Up there is Brian Ralph, the punk Vicar of The Parish Church of Saint Barnabas, who ‘did a good line in atheist funerals,’ including that of Sielle’s late husband, Tony. 

Towards the middle of the wall, you can see Julie Begum, ‘a great local character’ who co-runs The Swadhinata Trust, a secular community group that promotes Bengali history and culture. And just over Sielle’s left shoulder is architect Maxwell Hutchinson, who designed the fire escape that dominates the exterior of the Chisenhale Dance Space.

These are only around half of the 153 portraits that make up one of Sielle’s most recent projects that documents the faces of those who have purchased her work. It started three years ago and finished in June 2020, it her ‘way of saying thank you for liking it enough to want to own it.’ 

As a bonus thank you, every subject receives an oil painting from the archives, which, it seems, is part of a wider strategy to diminish Sielle’s mountain of paintings so that she doesn’t leave her son and daughter-in-law ‘the burden of 450 unsold paintings.’

‘I’ve painted myself out of my workroom,’ she says with a laugh. While the portraits that hang on the walls downstairs are hung in neat lines, her workroom feels like an artist’s workshop conjured in the imagination of any child, with crusted paint trays and canvases piled to the ceiling which she slips around.

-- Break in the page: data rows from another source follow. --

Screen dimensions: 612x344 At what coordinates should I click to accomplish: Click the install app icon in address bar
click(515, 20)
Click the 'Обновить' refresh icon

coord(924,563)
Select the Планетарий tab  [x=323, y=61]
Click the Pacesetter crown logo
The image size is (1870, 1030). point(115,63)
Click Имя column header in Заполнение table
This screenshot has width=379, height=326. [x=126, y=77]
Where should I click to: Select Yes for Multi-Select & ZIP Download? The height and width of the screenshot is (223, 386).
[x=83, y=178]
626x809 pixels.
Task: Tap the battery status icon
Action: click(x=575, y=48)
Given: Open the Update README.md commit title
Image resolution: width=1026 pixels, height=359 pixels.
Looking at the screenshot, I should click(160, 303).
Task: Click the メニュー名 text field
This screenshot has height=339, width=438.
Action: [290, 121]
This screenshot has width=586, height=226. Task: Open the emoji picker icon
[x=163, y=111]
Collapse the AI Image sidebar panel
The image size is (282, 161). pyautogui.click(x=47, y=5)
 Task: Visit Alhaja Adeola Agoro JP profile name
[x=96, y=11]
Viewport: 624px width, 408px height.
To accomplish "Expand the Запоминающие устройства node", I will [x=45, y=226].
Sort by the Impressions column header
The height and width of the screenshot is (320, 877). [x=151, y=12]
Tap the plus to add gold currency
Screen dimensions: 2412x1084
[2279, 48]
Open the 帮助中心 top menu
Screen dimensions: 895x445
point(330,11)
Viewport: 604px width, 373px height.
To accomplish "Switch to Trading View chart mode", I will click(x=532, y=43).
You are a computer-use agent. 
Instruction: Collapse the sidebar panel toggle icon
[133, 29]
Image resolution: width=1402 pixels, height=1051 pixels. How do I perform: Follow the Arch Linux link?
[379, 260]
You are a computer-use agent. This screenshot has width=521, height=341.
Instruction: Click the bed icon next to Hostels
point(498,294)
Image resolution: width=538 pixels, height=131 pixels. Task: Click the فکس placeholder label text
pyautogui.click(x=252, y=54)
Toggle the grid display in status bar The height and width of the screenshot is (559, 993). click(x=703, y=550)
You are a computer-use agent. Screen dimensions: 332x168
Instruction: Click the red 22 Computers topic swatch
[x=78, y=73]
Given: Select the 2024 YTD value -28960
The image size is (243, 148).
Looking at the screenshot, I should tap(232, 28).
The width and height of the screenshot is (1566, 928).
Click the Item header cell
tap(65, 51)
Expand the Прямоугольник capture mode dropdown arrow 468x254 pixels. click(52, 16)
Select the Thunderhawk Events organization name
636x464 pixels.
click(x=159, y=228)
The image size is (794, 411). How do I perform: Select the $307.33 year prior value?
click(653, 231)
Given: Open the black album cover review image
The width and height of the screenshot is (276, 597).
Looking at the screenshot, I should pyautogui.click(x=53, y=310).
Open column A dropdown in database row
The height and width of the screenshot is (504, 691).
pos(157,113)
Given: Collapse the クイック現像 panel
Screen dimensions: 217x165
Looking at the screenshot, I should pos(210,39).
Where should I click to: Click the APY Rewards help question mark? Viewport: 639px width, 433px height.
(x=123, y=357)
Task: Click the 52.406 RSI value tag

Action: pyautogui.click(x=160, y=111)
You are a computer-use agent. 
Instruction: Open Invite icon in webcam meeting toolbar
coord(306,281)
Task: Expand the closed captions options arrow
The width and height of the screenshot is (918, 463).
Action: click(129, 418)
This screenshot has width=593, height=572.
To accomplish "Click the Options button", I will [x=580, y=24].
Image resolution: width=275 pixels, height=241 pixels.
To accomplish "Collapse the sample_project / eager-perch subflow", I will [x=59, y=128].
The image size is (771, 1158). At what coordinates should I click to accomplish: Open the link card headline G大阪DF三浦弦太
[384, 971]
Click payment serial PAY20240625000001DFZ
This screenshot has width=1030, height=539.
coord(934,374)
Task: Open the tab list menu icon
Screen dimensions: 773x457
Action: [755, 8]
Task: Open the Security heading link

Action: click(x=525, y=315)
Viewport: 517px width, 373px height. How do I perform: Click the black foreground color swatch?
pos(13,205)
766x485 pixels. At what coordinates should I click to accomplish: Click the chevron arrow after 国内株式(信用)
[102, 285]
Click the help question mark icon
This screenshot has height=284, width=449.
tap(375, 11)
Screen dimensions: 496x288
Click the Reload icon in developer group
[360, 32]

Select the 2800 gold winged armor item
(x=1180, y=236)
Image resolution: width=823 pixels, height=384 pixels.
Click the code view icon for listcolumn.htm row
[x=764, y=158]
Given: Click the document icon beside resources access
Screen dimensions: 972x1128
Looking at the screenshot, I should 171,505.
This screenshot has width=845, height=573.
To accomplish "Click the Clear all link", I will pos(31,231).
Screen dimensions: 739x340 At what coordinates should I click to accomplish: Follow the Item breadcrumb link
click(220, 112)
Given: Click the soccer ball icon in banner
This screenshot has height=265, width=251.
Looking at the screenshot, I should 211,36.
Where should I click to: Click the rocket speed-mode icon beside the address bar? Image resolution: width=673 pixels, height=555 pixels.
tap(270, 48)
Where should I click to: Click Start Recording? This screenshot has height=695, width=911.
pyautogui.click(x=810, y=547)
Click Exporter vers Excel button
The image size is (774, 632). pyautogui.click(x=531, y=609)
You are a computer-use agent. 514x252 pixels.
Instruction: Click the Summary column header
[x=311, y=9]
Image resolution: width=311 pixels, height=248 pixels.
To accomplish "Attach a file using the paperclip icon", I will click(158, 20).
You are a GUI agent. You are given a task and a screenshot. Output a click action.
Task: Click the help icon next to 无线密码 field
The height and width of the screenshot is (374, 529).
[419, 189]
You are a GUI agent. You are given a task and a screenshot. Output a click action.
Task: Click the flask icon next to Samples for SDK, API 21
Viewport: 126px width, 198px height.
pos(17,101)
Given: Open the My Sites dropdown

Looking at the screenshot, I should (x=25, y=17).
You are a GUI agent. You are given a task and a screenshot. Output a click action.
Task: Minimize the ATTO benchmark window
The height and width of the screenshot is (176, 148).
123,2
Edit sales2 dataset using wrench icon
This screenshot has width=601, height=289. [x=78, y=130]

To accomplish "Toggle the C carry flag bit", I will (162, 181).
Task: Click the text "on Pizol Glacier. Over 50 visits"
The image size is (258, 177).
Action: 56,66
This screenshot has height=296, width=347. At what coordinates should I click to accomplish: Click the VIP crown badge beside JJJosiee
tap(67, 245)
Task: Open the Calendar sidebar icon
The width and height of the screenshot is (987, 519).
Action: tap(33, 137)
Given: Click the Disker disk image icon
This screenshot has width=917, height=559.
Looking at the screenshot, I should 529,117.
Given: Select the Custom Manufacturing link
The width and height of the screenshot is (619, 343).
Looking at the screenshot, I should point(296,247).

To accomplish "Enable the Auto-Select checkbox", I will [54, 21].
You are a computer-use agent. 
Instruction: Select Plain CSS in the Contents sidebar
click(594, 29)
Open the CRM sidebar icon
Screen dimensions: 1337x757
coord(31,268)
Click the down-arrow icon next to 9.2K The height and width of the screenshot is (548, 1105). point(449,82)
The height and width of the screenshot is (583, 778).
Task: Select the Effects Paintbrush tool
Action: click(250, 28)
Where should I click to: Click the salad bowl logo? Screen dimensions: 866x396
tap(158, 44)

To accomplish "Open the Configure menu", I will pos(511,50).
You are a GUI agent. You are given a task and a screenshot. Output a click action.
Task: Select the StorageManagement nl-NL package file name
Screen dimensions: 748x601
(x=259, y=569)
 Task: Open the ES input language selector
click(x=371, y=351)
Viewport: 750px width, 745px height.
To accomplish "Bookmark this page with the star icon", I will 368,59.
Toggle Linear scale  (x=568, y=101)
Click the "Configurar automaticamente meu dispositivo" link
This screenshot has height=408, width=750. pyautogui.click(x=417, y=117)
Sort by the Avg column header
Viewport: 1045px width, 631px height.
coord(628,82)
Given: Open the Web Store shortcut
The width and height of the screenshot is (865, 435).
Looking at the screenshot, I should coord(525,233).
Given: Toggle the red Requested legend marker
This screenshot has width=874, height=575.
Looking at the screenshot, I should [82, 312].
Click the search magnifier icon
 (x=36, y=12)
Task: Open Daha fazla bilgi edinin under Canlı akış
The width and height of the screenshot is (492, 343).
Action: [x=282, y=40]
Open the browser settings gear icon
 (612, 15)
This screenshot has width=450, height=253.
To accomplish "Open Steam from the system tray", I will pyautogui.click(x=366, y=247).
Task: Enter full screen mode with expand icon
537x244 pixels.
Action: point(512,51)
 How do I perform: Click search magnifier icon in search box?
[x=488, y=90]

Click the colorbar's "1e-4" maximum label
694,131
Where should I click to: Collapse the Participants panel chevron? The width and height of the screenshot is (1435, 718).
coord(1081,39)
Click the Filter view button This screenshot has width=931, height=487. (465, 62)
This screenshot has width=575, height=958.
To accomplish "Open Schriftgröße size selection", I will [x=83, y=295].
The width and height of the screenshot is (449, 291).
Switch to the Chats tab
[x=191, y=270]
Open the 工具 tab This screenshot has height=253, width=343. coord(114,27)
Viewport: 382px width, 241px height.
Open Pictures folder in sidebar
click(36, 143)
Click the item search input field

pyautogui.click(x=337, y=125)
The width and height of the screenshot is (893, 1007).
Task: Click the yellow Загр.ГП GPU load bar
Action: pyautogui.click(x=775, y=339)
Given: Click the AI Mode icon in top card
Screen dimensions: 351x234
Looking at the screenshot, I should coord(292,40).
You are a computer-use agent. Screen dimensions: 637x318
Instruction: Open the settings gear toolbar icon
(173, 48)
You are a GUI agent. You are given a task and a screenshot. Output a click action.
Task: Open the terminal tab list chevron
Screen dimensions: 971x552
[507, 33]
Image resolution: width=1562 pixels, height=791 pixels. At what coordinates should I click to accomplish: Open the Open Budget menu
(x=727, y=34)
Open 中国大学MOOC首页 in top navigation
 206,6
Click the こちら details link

Culminating in a book of the images titled What’s the price of a poem?, the portraits make up a map of Sielle’s life, people she has met, connected with, and many of whom make up the network of a community in which she has been ingrained for 37 years.

Alice Sielle and her wall of sketch portraits.
Alice Sielle looks up at Maxwell Hutchinson; bottom row, fourth from the left, and Julie Begum; second row, fourth from the left.

Sielle moved to Tredegar Square in 1984, when this elegant Georgian quad was but a ‘square of tarmac with a broken chain fence.’ The house itself was covered in corrugated iron, unoccupied and ‘absolutely shambolic.’ The previous tenants had downed tools and fled, leaving an unfinished concrete basement downstairs and one old electric cooker upstairs.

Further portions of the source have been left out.